Niedziela bez tekstu Kasi Grzyb? Cóż to byłaby za niedziela?! Zwłaszcza po takim pięknym tygodniu i znakomitej formie Wojtka. Po raz kolejny mamy możliwość dołączenia do tej wspaniałej Rodzinki. Znacie już Kasię, Lenkę, Michałka i Wojtka.. przyszedł więc czas na poznanie kolejnych osób! Zapraszam do lektury! Chyba nie muszę pisać, że WARTO!

Jesteśmy w finale!!!

To był dla mnie bardzo emocjonujący tydzień! A dominowały w nim głównie emocje siatkarsko-taneczne 😉 Ale zacznę od początku.
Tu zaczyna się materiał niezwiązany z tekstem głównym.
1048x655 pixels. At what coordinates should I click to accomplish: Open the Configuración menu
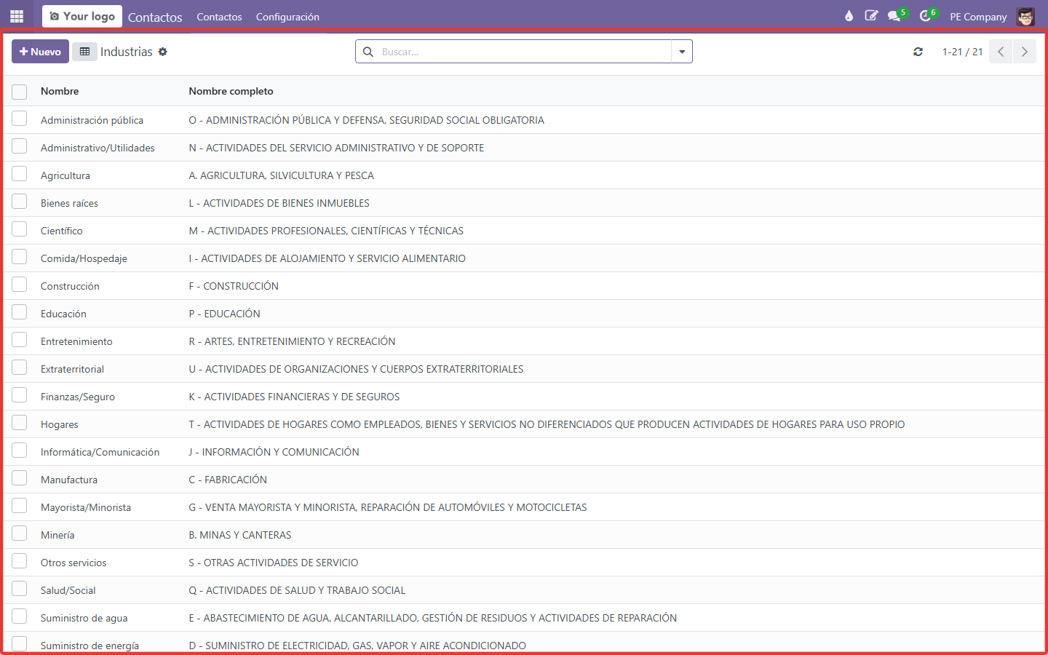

Już od poniedziałku miałam dobry humor, gdyż dowiedziałam się, że Wojtek w meczu z Lublaną będzie grał w pierwszej szóstce. Cóż za piękny początek tygodnia! 🙂

Środa- mecz z ACH Volley.
Michaś wraz ze swoim kolegą ponownie dołączyli do sektora Klubu Kibica- chyba mają już tam swoje miejscówki 😉 Aby lepiej widzieć, chłopcy stoją na krzesełkach. Chwilami wygląda to ryzykownie, zwłaszcza kiedy z radości po zdobytych punktach skaczą po tych siedzeniach. 😉 Ale nie ma strachu- są tam pod dobrą opieką 🙂

Nie spodziewałam się, że ten półfinałowy mecz pójdzie tak gładko. A drugi set wygrany przez nas do 8- był bardzo jednostronny (skorzystałam tu z terminologii Michasia). Wojtek ponownie zagrał na wysokim poziomie. Bardzo ucieszyły mnie jego punktowe bloki (5 punktów zdobytych blokiem). Jak to mówi Pan Ireneusz Mazur: „Jak jest blok- to znaczy, że Wojtek Grzyb jest pod siatką”. 😉

Zdjęcia z archiwum Katarzyny Grzyb. All Rights Reserved. „Kopiowanie i rozpowszechnianie fotografii bez zgody ich autora jest surowo zabronione!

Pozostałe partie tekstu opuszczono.